*STATED TASK:* Extract the rows below, from the line containing "Task: Open the study" through the line containing "Action: (768, 28)", both included, and copy them character for character.

*Raw rows:*
───
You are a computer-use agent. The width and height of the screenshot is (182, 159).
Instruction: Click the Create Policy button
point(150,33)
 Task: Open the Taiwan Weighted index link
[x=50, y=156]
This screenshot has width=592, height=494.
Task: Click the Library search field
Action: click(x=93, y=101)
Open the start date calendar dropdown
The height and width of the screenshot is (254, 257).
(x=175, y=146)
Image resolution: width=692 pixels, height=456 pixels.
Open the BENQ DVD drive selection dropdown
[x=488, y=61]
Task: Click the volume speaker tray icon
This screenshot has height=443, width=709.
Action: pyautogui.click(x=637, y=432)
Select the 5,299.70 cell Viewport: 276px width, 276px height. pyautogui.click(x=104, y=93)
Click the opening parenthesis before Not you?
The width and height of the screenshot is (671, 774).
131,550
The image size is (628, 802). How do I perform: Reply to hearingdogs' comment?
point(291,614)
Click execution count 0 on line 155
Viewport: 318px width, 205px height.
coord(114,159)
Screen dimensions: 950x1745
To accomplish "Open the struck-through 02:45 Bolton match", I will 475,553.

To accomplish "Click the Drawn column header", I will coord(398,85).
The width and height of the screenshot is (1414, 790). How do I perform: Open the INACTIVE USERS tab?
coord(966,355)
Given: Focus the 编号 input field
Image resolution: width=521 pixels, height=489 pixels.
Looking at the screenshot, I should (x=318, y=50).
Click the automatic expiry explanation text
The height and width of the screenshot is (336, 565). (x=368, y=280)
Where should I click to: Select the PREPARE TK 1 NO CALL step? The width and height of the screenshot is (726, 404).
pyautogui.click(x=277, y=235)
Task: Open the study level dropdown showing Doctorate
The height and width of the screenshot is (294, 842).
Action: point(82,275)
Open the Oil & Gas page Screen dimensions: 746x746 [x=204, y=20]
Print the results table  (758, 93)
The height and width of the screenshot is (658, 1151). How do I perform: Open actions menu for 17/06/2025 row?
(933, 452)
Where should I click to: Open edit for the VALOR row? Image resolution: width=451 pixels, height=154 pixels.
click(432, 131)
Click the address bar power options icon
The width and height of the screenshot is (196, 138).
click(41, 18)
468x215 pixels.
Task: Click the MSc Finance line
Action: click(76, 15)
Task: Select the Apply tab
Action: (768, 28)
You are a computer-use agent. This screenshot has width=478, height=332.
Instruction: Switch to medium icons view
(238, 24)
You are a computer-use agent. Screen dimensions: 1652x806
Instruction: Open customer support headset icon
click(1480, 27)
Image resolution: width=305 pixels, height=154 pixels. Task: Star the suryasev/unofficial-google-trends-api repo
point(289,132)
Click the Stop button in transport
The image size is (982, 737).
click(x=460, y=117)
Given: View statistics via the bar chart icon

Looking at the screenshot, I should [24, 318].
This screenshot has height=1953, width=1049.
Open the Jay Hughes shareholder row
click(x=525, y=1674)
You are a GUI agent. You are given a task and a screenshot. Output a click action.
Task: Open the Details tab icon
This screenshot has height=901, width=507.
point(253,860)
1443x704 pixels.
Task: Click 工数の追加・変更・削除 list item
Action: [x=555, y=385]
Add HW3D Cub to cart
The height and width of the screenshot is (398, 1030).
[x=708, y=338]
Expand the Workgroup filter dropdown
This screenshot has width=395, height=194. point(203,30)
───
*OUTPUT FOR THIS TASK:*
Task: Open the study level dropdown showing Doctorate
The height and width of the screenshot is (294, 842).
Action: point(82,275)
Open the Oil & Gas page Screen dimensions: 746x746 [x=204, y=20]
Print the results table  (758, 93)
The height and width of the screenshot is (658, 1151). How do I perform: Open actions menu for 17/06/2025 row?
(933, 452)
Where should I click to: Open edit for the VALOR row? Image resolution: width=451 pixels, height=154 pixels.
click(432, 131)
Click the address bar power options icon
The width and height of the screenshot is (196, 138).
click(41, 18)
468x215 pixels.
Task: Click the MSc Finance line
Action: click(76, 15)
Task: Select the Apply tab
Action: (768, 28)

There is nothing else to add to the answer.